### YOUR GOAL
Without changing a single word, write out every entry.

(Stored dataset items)
┌────────
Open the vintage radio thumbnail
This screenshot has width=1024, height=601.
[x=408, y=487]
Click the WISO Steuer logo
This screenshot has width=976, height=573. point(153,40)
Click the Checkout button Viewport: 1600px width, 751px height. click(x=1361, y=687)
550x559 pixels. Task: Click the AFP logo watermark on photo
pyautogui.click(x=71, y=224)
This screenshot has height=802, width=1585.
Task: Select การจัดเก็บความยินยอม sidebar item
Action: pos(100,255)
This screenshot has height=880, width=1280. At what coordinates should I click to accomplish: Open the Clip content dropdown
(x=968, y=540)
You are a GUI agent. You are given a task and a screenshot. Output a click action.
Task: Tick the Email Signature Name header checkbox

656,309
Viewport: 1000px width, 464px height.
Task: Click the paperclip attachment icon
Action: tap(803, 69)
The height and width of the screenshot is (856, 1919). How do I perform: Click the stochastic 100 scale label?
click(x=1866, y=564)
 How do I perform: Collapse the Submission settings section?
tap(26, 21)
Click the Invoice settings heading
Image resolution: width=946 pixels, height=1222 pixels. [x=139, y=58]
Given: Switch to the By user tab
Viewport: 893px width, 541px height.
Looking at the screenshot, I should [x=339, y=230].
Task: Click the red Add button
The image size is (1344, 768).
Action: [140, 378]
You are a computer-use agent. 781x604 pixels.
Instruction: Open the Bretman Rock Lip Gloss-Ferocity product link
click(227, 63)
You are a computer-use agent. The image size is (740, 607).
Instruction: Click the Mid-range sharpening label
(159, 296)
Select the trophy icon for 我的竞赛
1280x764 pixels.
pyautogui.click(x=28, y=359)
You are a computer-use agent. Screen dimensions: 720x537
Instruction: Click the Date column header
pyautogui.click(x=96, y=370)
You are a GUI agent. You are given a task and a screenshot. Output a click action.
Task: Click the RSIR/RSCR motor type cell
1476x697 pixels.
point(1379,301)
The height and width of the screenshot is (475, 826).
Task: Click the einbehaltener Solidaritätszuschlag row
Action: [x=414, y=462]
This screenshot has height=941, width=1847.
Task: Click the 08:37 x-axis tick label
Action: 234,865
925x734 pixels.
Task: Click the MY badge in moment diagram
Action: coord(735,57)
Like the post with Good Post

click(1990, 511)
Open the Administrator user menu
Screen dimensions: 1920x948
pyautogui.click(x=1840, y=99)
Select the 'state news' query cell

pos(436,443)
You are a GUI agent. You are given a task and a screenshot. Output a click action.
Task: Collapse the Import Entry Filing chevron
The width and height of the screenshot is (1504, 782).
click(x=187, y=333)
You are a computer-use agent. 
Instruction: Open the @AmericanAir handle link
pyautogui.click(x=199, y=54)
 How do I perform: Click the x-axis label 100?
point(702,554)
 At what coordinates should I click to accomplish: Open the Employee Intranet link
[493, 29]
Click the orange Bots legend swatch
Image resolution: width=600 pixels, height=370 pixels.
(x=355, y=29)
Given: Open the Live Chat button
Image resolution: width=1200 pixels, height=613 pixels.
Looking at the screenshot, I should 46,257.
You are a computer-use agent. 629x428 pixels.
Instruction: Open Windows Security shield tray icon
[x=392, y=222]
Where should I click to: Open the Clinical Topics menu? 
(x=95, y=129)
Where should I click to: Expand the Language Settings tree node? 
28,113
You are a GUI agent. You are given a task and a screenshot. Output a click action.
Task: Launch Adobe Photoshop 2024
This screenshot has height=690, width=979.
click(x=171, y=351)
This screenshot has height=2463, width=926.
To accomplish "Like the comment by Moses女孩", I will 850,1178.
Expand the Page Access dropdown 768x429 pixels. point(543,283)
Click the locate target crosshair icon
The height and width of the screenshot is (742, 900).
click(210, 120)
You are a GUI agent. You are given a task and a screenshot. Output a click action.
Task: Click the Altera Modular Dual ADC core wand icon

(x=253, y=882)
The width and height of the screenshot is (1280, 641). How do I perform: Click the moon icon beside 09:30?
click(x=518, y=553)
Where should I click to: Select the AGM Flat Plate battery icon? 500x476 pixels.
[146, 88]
└────────
### EXERCISE SOLUTION
Open the vintage radio thumbnail
This screenshot has width=1024, height=601.
[x=408, y=487]
Click the WISO Steuer logo
This screenshot has width=976, height=573. point(153,40)
Click the Checkout button Viewport: 1600px width, 751px height. click(x=1361, y=687)
550x559 pixels. Task: Click the AFP logo watermark on photo
pyautogui.click(x=71, y=224)
This screenshot has height=802, width=1585.
Task: Select การจัดเก็บความยินยอม sidebar item
Action: pos(100,255)
This screenshot has height=880, width=1280. At what coordinates should I click to accomplish: Open the Clip content dropdown
(x=968, y=540)
You are a GUI agent. You are given a task and a screenshot. Output a click action.
Task: Tick the Email Signature Name header checkbox

656,309
Viewport: 1000px width, 464px height.
Task: Click the paperclip attachment icon
Action: tap(803, 69)
The height and width of the screenshot is (856, 1919). How do I perform: Click the stochastic 100 scale label?
click(x=1866, y=564)
 How do I perform: Collapse the Submission settings section?
tap(26, 21)
Click the Invoice settings heading
Image resolution: width=946 pixels, height=1222 pixels. [x=139, y=58]
Given: Switch to the By user tab
Viewport: 893px width, 541px height.
Looking at the screenshot, I should [x=339, y=230].
Task: Click the red Add button
The image size is (1344, 768).
Action: [140, 378]
You are a computer-use agent. 781x604 pixels.
Instruction: Open the Bretman Rock Lip Gloss-Ferocity product link
click(227, 63)
You are a computer-use agent. The image size is (740, 607).
Instruction: Click the Mid-range sharpening label
(159, 296)
Select the trophy icon for 我的竞赛
1280x764 pixels.
pyautogui.click(x=28, y=359)
You are a computer-use agent. Screen dimensions: 720x537
Instruction: Click the Date column header
pyautogui.click(x=96, y=370)
You are a GUI agent. You are given a task and a screenshot. Output a click action.
Task: Click the RSIR/RSCR motor type cell
1476x697 pixels.
point(1379,301)
The height and width of the screenshot is (475, 826).
Task: Click the einbehaltener Solidaritätszuschlag row
Action: [x=414, y=462]
This screenshot has height=941, width=1847.
Task: Click the 08:37 x-axis tick label
Action: 234,865
925x734 pixels.
Task: Click the MY badge in moment diagram
Action: coord(735,57)
Like the post with Good Post

click(1990, 511)
Open the Administrator user menu
Screen dimensions: 1920x948
pyautogui.click(x=1840, y=99)
Select the 'state news' query cell

pos(436,443)
You are a GUI agent. You are given a task and a screenshot. Output a click action.
Task: Collapse the Import Entry Filing chevron
The width and height of the screenshot is (1504, 782).
click(x=187, y=333)
You are a computer-use agent. 
Instruction: Open the @AmericanAir handle link
pyautogui.click(x=199, y=54)
 How do I perform: Click the x-axis label 100?
point(702,554)
 At what coordinates should I click to accomplish: Open the Employee Intranet link
[493, 29]
Click the orange Bots legend swatch
Image resolution: width=600 pixels, height=370 pixels.
(x=355, y=29)
Given: Open the Live Chat button
Image resolution: width=1200 pixels, height=613 pixels.
Looking at the screenshot, I should 46,257.
You are a computer-use agent. 629x428 pixels.
Instruction: Open Windows Security shield tray icon
[x=392, y=222]
Where should I click to: Open the Clinical Topics menu? 
(x=95, y=129)
Where should I click to: Expand the Language Settings tree node? 
28,113
You are a GUI agent. You are given a task and a screenshot. Output a click action.
Task: Launch Adobe Photoshop 2024
This screenshot has height=690, width=979.
click(x=171, y=351)
This screenshot has height=2463, width=926.
To accomplish "Like the comment by Moses女孩", I will 850,1178.
Expand the Page Access dropdown 768x429 pixels. point(543,283)
Click the locate target crosshair icon
The height and width of the screenshot is (742, 900).
click(210, 120)
You are a GUI agent. You are given a task and a screenshot. Output a click action.
Task: Click the Altera Modular Dual ADC core wand icon

(x=253, y=882)
The width and height of the screenshot is (1280, 641). How do I perform: Click the moon icon beside 09:30?
click(x=518, y=553)
Where should I click to: Select the AGM Flat Plate battery icon? 500x476 pixels.
[146, 88]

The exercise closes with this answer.